Pixel coordinate grounding data
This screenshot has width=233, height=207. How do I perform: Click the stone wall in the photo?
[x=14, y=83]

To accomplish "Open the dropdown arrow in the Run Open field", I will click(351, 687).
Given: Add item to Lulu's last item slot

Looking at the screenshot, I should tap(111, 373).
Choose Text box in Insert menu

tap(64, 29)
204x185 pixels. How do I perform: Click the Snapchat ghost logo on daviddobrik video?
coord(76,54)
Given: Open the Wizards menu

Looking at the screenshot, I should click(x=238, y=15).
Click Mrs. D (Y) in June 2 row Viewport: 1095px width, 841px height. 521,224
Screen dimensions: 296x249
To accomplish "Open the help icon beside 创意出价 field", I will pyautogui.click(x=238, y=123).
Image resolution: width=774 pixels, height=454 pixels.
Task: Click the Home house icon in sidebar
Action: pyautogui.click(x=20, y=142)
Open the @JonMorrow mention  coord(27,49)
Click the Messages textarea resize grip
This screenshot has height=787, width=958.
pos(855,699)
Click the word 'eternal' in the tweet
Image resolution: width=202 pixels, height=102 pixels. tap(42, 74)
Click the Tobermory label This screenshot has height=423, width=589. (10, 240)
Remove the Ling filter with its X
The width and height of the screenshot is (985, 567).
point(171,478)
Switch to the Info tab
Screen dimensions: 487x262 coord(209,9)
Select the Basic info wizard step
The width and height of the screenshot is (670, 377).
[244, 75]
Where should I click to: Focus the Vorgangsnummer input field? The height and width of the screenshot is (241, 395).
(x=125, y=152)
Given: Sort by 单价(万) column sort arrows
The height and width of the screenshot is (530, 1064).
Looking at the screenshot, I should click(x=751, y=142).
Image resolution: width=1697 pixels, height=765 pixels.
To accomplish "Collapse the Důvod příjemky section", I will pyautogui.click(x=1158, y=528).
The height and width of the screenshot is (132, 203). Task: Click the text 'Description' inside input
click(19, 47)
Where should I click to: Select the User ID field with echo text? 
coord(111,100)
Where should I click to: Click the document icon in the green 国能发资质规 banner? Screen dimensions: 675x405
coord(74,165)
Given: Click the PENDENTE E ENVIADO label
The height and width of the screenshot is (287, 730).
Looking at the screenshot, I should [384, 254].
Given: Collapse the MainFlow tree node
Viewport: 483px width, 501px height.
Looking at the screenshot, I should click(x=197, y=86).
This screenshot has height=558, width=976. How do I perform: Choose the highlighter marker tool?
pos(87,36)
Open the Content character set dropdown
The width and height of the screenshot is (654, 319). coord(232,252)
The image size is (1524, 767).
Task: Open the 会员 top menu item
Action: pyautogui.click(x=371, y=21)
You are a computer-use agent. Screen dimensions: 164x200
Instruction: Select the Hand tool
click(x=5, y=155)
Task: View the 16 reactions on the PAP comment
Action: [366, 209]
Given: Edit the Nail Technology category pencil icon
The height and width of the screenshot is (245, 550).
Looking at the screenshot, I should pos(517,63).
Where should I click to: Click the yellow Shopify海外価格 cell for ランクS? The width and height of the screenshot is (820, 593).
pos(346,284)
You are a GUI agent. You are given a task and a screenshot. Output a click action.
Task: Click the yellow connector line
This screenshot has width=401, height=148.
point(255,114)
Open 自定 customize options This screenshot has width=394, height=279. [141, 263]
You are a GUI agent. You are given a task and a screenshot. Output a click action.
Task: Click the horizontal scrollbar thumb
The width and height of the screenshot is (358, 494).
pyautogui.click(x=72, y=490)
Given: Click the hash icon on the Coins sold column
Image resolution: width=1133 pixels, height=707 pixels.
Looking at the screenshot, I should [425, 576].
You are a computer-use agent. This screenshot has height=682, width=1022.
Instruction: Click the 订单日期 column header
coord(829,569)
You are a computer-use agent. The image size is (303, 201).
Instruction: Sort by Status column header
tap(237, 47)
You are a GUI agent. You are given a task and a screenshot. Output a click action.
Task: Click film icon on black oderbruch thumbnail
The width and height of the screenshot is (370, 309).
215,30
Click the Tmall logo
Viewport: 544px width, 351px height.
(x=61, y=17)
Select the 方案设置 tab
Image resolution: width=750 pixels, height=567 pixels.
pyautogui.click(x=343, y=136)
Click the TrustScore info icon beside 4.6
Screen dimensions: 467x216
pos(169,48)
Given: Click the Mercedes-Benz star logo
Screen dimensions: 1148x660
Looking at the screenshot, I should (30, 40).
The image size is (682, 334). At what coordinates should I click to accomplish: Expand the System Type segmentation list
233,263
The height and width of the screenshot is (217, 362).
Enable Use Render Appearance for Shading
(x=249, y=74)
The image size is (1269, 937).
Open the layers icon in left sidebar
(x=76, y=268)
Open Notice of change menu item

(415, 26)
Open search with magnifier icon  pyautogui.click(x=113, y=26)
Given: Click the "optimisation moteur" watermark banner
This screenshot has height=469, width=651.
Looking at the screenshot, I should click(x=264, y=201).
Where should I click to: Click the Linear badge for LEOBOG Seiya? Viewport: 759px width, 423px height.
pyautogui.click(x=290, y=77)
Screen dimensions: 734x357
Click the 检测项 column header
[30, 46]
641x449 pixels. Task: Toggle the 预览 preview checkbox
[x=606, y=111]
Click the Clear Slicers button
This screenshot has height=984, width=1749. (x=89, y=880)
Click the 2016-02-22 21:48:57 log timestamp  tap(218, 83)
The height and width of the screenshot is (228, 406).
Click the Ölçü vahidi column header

WORK ORDER: All lines above from the line with "Given: Click the hash" through the line with "The image size is (1269, 937).", both included, are to be set down exactly, with nothing else.

RESULT FOR THIS EXERCISE:
Given: Click the hash icon on the Coins sold column
Image resolution: width=1133 pixels, height=707 pixels.
Looking at the screenshot, I should [425, 576].
You are a computer-use agent. This screenshot has height=682, width=1022.
Instruction: Click the 订单日期 column header
coord(829,569)
You are a computer-use agent. The image size is (303, 201).
Instruction: Sort by Status column header
tap(237, 47)
You are a GUI agent. You are given a task and a screenshot. Output a click action.
Task: Click film icon on black oderbruch thumbnail
The width and height of the screenshot is (370, 309).
215,30
Click the Tmall logo
Viewport: 544px width, 351px height.
(x=61, y=17)
Select the 方案设置 tab
Image resolution: width=750 pixels, height=567 pixels.
pyautogui.click(x=343, y=136)
Click the TrustScore info icon beside 4.6
Screen dimensions: 467x216
pos(169,48)
Given: Click the Mercedes-Benz star logo
Screen dimensions: 1148x660
Looking at the screenshot, I should (30, 40).
The image size is (682, 334). At what coordinates should I click to accomplish: Expand the System Type segmentation list
233,263
The height and width of the screenshot is (217, 362).
Enable Use Render Appearance for Shading
(x=249, y=74)
The image size is (1269, 937).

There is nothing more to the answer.